__QUOTED PASSAGE__
On Mon, Jan 31, 2022 at 10:42:54AM +0530, Bharath Rupireddy wrote:
> After an off-list discussion with Andreas, proposing here a patch that
> basically replaces ReadDir call with ReadDirExtended and gets rid of
> lstat entirely. With this chance, the checkpoint will only care about
> the snapshot and mapping files and not fail if it finds other files in
> the directories. Removing lstat enables us to make things faster as we
> avoid a bunch of extra system calls - one lstat call per each mapping
> or snapshot file.
I think removing the lstat() is probably reasonable. We currently aren't
doing proper error checking, and the chances of a non-regular file matching
the prefix are likely pretty low. In the worst case, we'll LOG or ERROR
when unlinking or fsyncing fails.

__MATERIAL PROVIDED__

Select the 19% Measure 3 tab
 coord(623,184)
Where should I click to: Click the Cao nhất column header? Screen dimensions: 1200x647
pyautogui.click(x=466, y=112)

__REQUIRED TASK__
Proceed with the mailing-list reply on removing the lstat() call, starting after its last sentence. The data above come from a separate source.

__RESPONSE BELOW__
However, I'm not sure about the change to ReadDirExtended(). That might be
okay for CheckPointSnapBuild(), which is just trying to remove old files,
but CheckPointLogicalRewriteHeap() is responsible for ensuring that files
are flushed to disk for the checkpoint. If we stop reading the directory
after an error and let the checkpoint continue, isn't it possible that some
mappings files won't be persisted to disk?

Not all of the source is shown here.